(YOUR TASK) Copy the items below word for word, from the first line up to and including the line with "Looking at the", leaving out the pictures.

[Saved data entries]
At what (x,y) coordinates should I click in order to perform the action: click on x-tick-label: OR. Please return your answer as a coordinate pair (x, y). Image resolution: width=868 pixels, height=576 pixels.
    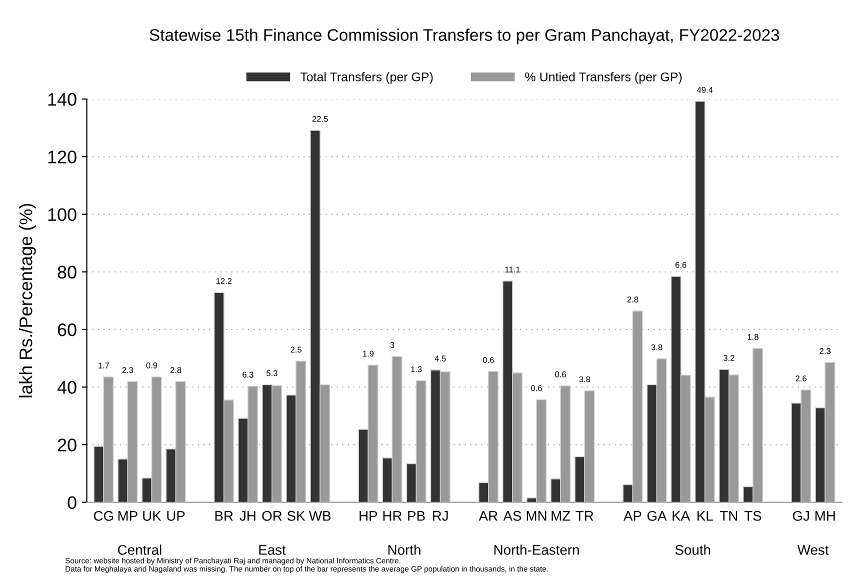
    Looking at the image, I should click on (272, 516).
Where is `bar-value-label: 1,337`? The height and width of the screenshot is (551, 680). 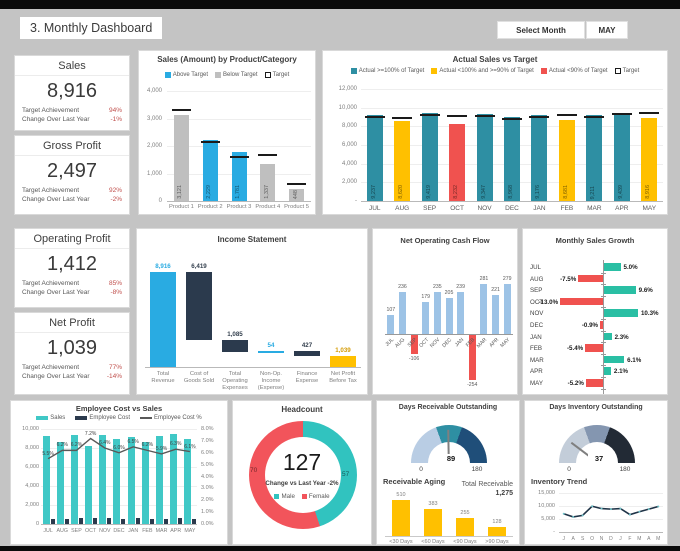 bar-value-label: 1,337 is located at coordinates (266, 192).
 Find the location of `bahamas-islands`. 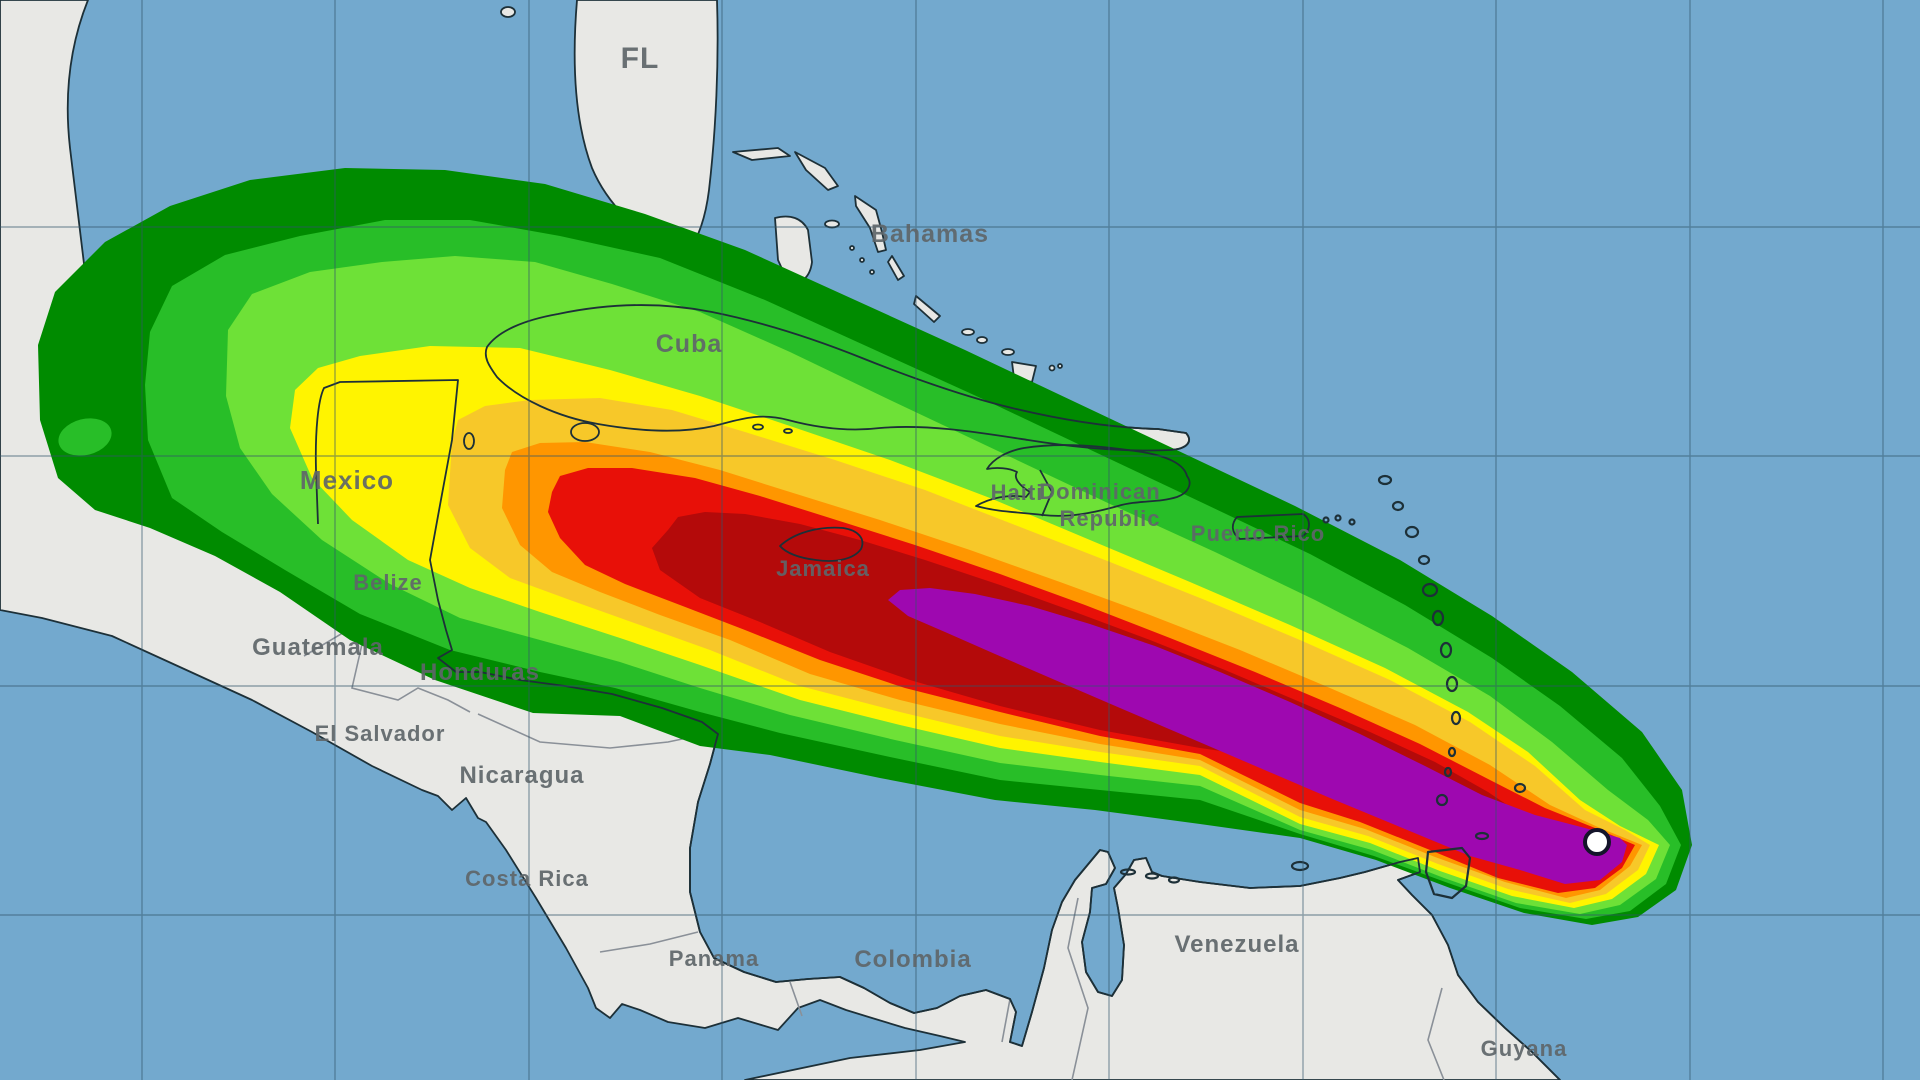

bahamas-islands is located at coordinates (898, 265).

(PROBLEM SOLUTION)
At what (x,y) coordinates should I click in order to perform the action: click on x-tick-label: OR. Please return your answer as a coordinate pair (x, y). Image resolution: width=868 pixels, height=576 pixels.
    Looking at the image, I should click on (272, 516).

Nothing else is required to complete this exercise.